"He was concerned about the welfare of the city and he was concerned about the welfare of Ed Vrdolyak. And sometimes ... those things were in conflict," said Loyola University political scientist Alan Gitelson.
Former alderman Ed Vrdolyak arrived in federal court Monday morning for what was to be the beginning of jury selection.
"Fast Eddie" brought a fast end to that agenda when he unexpectedly changed his plea to guilty.
U.S. District Judge Milton Shadur apologized to jurors for calling them in, but said Vrdolyak changed his mind just on Saturday.
The 69-year-old faces charges in connection with receiving a kickback in a real estate deal with attorney Stuart Levine.
"His nickname has always been Fast Eddie, that gives you the flavor," says Jay Stewart, executive director of the Better Government Association of Chicago.
The charges Vrdolyak faces stem from the same investigation that led to the fraud conviction of influence peddler Antoin "Tony" Rezko, the political fundraiser who helped to bankroll the campaigns of Sen.

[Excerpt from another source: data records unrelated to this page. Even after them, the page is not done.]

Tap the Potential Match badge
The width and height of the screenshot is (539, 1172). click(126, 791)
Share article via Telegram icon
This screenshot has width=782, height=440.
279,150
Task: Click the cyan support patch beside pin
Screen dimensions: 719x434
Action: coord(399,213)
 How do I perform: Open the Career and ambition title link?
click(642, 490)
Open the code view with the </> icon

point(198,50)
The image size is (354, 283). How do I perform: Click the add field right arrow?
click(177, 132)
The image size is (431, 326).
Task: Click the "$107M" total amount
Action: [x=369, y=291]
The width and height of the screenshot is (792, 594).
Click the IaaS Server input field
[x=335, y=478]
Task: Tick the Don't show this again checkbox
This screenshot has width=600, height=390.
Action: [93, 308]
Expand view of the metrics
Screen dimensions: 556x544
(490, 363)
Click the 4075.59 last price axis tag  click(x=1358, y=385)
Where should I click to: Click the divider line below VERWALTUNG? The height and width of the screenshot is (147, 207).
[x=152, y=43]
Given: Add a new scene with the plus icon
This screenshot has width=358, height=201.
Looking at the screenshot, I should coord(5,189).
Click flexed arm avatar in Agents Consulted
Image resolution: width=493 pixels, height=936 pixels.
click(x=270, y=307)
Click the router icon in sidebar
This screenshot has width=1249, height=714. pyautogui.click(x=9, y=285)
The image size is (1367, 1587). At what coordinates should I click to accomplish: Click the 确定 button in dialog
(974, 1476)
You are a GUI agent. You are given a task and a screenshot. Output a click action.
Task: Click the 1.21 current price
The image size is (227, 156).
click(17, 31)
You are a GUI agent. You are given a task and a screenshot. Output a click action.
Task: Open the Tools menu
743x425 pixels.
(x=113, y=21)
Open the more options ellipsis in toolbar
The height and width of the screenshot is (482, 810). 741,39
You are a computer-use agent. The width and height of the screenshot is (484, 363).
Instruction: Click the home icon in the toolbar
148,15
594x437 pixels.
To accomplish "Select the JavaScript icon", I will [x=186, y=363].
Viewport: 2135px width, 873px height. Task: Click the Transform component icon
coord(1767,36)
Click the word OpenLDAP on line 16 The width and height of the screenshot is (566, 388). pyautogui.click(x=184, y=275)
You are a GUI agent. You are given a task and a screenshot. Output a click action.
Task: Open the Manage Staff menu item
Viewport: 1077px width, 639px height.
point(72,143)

Barack Obama and Gov. Rod Blagojevich.
The indictment charges that the one-time Cook County Democratic chairman arranged to get a kickback for Levine in the sale of a piece of property for $15 million. The pair spilt a $1.5 million finders fee.
Levine, who was expected to be the government's star witness against Vrdolyak, pleaded guilty to mail fraud and money laundering charges involving Rezko and a plan to use political clout to squeeze various businesses for $7 million in kickbacks. Levine testified at the Rezko trial that he had been involved in several shady deals with Vrdolyak.
The indictment against Vrdolyak charges that Levine made certain that a development company would be the buyer of the property. It says Vrdolyak was to get a $1.5 million fee from the buyer and share it later with Levine.
Vrdolyak is charged with mail fraud, wire fraud and bribery. The fraud charges carry maximum sentences of 20 years and $250,000 fines and the bribery count carries a maximum of 10 years and a $250,000 fine. Vrdolyak would be unlikely to get anything like the maximum sentence even if convicted on all of the charges.
Defense attorney Michael Monico had previously scoffed at the government's claims.
"The allegations are not true, he did not enter into a scheme with Mr. Levine and never paid him any money or offered to pay him any money," Monico said.
Vrdolyak was leader of 29 rebellious white aldermen, remnants of the once mighty Chicago Machine, who clashed daily with Mayor Harold Washington, the favorite of black voters and of anti-Machine independents.
Washington eventually was able to command a majority on the City Council and Vrdolyak's rebellion fizzled.
Vrdolyak ran for mayor twice, lost both times, switched parties and drifted into the life of a successful deal maker.
Loyola University political scientist Alan Gitelson, a longtime student of Chicago politics, said that as an alderman Vrdolyak did much good for the community.
"He worked hard for the city and he worked hard for himself," says Gitelson. "He was concerned about the welfare of the city and he was concerned about the welfare of Ed Vrdolyak. And sometimes those things worked out very well and sometimes those things were in conflict."
Vrdolyak will be sentenced Jan. 9. He faces a maximum of five years in prison.